Pour réunir l’agrément & l’utilité, les chiens qui composent une meute doivent être de même taille, & ce qu’on appelle du même pié, c’est-à-dire qu’il ne faut pas qu’il y ait d’inégalité marquée entr’eux pour la vîtesse & le fonds d’haleine. Un chien de meute trop vîte est aussi défectueux que celui qui est trop lent, parce que ce n’est qu’en chassant tous ensemble que les chiens peuvent s’aider, & prendre les uns dans les autres une confiance d’où dépend souvent le succès de la chasse. D’ailleurs le coup d’œil & le bruit sont plus agréables lorsque les chiens sont rassemblés. Les chasseurs qui veulent louer leur meute, disent qu’on la couvriroit d’un drap. Mais c’est un éloge que certainement il ne faut jamais prendre à la lettre.

On parvient à avoir des chiens de même taille & du même pié, par des accouplements dirigés avec intelligence, & en réformant sévérement tout ce qui est trop vîte ou trop lent. En général on chasse plus sûrement avec une meute un peu pesante. La rapidité du train ne laisse pas le tems de goûter la voie au plus grand nombre des chiens. Ils s’accoutument à ne crier que sur la foi des autres, à ne faire aucun usage de leur nez. Par-là ils sont incapables de se redresser eux-mêmes lorsqu’ils se sont fourvoyés, de garder le change, de relever un défaut. Ils ne servent à la chasse que par un vain bruit qui même fait souvent tourner au change une partie des autres chiens & des chasseurs.
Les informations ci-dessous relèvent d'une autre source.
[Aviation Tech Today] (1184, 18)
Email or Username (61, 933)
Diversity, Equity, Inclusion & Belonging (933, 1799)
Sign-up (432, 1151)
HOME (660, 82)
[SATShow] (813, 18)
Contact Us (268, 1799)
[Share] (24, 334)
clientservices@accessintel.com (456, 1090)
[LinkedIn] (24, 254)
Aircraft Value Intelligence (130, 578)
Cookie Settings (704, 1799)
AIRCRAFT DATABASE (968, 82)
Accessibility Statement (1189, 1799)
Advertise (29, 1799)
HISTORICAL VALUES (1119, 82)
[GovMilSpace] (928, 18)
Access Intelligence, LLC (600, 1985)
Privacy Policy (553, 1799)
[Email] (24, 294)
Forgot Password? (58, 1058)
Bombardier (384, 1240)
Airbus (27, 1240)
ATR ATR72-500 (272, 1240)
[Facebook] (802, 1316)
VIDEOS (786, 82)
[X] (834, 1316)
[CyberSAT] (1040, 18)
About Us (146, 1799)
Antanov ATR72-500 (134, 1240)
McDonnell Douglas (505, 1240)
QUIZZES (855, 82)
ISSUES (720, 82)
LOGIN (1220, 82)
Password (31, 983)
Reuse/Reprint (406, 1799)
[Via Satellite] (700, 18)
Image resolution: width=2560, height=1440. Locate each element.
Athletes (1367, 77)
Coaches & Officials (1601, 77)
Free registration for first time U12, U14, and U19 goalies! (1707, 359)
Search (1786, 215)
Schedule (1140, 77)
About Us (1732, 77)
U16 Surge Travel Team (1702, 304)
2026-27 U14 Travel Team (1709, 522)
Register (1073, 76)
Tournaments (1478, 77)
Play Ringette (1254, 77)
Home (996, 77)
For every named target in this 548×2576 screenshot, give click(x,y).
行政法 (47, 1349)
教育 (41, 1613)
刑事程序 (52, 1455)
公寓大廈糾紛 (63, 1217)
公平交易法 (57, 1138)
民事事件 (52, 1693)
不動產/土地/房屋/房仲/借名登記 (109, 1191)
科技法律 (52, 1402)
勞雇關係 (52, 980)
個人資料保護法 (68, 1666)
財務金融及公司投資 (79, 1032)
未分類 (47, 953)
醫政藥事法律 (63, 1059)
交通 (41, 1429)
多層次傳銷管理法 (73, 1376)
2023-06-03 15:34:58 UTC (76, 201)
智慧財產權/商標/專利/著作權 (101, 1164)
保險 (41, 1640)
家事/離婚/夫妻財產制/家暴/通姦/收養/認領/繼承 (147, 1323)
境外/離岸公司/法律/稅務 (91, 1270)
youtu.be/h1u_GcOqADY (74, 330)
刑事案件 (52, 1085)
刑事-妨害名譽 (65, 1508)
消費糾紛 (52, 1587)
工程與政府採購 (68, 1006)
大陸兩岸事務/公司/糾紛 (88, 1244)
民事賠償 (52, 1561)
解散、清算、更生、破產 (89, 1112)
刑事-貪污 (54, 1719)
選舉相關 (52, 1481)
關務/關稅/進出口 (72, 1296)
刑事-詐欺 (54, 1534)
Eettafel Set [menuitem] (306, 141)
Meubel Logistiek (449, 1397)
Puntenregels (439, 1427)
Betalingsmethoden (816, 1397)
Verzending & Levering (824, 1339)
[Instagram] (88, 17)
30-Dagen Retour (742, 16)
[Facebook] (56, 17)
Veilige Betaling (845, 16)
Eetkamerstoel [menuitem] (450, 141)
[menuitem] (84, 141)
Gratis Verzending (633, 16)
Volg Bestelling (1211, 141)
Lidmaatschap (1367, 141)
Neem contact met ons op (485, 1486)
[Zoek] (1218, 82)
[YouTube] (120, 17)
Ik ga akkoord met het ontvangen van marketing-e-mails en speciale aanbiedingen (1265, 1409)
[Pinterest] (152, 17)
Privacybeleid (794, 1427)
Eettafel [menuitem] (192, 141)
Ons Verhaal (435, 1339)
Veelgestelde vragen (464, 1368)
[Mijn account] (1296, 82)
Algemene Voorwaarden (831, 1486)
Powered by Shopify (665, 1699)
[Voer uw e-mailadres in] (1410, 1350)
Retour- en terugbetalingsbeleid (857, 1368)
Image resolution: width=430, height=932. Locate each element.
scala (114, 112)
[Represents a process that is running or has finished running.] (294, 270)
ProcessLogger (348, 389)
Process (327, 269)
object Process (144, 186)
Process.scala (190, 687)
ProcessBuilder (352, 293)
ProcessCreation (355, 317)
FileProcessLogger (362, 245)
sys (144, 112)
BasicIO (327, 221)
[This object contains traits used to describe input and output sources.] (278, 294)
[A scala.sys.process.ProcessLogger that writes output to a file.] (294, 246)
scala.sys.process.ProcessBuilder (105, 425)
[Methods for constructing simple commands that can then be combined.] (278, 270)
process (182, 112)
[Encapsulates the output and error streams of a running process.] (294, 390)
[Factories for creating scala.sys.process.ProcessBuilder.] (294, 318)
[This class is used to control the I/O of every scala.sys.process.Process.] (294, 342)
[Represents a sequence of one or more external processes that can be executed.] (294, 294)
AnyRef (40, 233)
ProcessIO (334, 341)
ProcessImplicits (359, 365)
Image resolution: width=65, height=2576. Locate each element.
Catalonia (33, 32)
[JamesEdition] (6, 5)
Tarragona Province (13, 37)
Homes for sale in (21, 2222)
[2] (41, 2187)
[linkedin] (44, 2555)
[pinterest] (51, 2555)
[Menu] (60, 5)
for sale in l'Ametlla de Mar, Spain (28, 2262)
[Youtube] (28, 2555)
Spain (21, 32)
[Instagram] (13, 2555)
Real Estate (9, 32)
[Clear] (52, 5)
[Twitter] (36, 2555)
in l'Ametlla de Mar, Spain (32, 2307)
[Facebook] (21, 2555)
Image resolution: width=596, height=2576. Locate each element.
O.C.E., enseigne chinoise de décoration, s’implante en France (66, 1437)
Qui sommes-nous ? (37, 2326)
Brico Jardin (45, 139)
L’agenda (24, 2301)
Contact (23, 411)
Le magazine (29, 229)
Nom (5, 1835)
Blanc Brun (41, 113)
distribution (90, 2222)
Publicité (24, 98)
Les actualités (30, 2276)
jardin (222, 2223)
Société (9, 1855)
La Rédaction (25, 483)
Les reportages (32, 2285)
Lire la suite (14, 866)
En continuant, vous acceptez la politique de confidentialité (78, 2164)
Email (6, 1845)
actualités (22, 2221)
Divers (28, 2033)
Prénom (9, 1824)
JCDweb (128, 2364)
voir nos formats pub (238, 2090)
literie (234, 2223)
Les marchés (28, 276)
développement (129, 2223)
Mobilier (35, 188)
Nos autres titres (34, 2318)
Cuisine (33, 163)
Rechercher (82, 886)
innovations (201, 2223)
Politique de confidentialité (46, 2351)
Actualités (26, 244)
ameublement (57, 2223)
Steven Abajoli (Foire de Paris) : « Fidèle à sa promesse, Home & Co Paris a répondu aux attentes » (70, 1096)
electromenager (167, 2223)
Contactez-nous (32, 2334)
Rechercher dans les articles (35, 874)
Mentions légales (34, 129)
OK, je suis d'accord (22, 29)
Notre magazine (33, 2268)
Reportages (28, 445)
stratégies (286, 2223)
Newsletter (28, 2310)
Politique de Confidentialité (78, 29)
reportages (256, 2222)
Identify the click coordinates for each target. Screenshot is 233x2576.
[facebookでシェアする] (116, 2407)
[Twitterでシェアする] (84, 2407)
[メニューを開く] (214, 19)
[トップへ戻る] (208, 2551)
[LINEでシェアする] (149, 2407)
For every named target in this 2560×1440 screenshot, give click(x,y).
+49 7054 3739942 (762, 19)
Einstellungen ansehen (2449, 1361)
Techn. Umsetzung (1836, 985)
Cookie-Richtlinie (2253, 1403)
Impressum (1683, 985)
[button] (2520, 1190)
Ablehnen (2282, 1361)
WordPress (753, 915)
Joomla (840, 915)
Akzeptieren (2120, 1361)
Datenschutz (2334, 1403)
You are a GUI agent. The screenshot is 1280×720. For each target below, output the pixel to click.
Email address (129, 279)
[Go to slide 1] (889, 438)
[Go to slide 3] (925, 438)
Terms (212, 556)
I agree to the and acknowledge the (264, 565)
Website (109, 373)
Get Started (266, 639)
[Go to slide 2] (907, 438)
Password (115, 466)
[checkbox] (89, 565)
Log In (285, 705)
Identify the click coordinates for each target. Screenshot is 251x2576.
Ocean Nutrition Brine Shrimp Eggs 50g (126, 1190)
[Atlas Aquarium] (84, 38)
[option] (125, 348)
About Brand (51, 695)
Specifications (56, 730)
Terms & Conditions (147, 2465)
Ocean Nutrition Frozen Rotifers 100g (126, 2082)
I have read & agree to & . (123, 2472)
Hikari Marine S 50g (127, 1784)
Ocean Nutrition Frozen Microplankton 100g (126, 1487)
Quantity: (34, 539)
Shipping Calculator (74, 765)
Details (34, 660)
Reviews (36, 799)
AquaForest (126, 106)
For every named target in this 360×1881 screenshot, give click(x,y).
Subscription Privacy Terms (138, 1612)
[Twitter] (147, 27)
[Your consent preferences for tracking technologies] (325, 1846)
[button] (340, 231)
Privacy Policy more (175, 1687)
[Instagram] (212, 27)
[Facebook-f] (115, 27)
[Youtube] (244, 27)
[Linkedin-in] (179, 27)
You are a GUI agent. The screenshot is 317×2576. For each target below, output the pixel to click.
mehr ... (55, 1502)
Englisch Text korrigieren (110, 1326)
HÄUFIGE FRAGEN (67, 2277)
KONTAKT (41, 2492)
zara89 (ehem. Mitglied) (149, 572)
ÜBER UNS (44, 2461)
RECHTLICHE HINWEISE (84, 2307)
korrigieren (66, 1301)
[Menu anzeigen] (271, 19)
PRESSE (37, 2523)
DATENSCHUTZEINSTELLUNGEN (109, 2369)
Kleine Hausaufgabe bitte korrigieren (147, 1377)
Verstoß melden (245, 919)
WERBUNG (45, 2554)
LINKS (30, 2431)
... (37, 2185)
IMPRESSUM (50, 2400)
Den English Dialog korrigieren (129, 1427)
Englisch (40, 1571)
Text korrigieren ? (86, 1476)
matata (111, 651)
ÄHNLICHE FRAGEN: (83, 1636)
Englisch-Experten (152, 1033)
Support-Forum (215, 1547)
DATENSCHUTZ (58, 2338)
Les soins nécessaires pour se procurer & entretenir une bonne meute, doivent précéder la naissance même des chiens, puisqu’on n’obtient une race qui ne dégénere pas, qu’en choisissant avec beaucoup d’attention les sujets qu’on veut accoupler.

Lorsque les petits sont nés, on leur donne des nourrices au-moins pendant un mois. Quand ils sont parvenus à l’âge de six, on juge de leur forme extérieure, & on réforme ceux dont la taille, autant qu’on peut le prévoir, s’accorderoit mal avec celle des autres chiens de la meute. Lorsqu’ils ont à-peu-près quinze mois, il est tems de les mener à la chasse. On les y prépare en les accoutumant à connoître la voix, & à craindre le foüet soit au chenil, soit en les menant à l’ébat, soit en leur faisant faire la curée avec les autres.

Il seroit presqu’impossible de former une meute toute composée de jeunes chiens.

Leur inexpérience, leur indocilité, leur fougue donneroient à tout moment dans le cours de la chasse, occasion à des désordres qui augmenteroient encore ces mauvaises qualités par la difficulté d’y remédier. Il est donc presque indispensable d’avoir d’abord un fonds de vieux chiens déja souples & exercés. Si on ne peut pas s’en procurer, il faut en faire dresser de jeunes par pelotons de quatre ou cinq, parce qu’en petit nombre ils sont plus aisés à retenir.

Lorsque les jeunes chiens sont accoutumés avec les autres, qu’on les a menés à l’ébat ensemble, qu’on leur a fait faire la curée, qu’ils sont accoutumés à marcher couplés, on les mene à la chasse. Il faut se donner de garde de mêler ces jeunes chiens avec ceux qui sont destinés à attaquer. Dans ces premiers momens de la chasse, il ne faut que des chiens sûrs, afin qu’on puisse les rompre aisément pour les remettre ensemble, & faire tourner toute la meute à l’animal qu’on veut chasser. On garde donc les jeunes chiens pour les premiers relais. Encore ne faut-il pas les y mettre seuls. On gâteroit tout si l’on en découploit un trop grand nombre à-la-fois. Lorsque l’animal qu’on chasse est un peu échauffé, & qu’il commence à laisser sur la terre & aux portées un sentiment plus fort de son passage, on cherche l’occasion de donner un relais. Ce moment est souvent celui du désordre, si on ne le donne pas avec précaution. Il faut premierement laisser passer les chiens de meute. Ensuite on découple lentement ceux du relais, en commençant par les moins fougueux, afin que ceux qui le sont le plus, ayent le tems de s’essouffler avant de rejoindre les autres. Sans cela des chiens jeunes & pleins d’ardeur s’emporteroient au-delà des voies, & on auroit beaucoup de peine à les redresser. Lorsque les jeunes chiens ont chassé pendant quelque tems, & qu’on est assuré de leur sagesse, ce sont eux dont on se sert pour attaquer, parce qu’ayant plus de vigueur que les autres, ils sont plus en état de fournir à la fatigue de la chasse toute entiere. Un relais étant donné, les piqueurs doivent s’attacher à ramener à la meute les chiens qui pourroient s’en être écartés. Pour faciliter cet ameutement, il est nécessaire d’arrêter souvent sur la voie, & de-là résultent divers avantages.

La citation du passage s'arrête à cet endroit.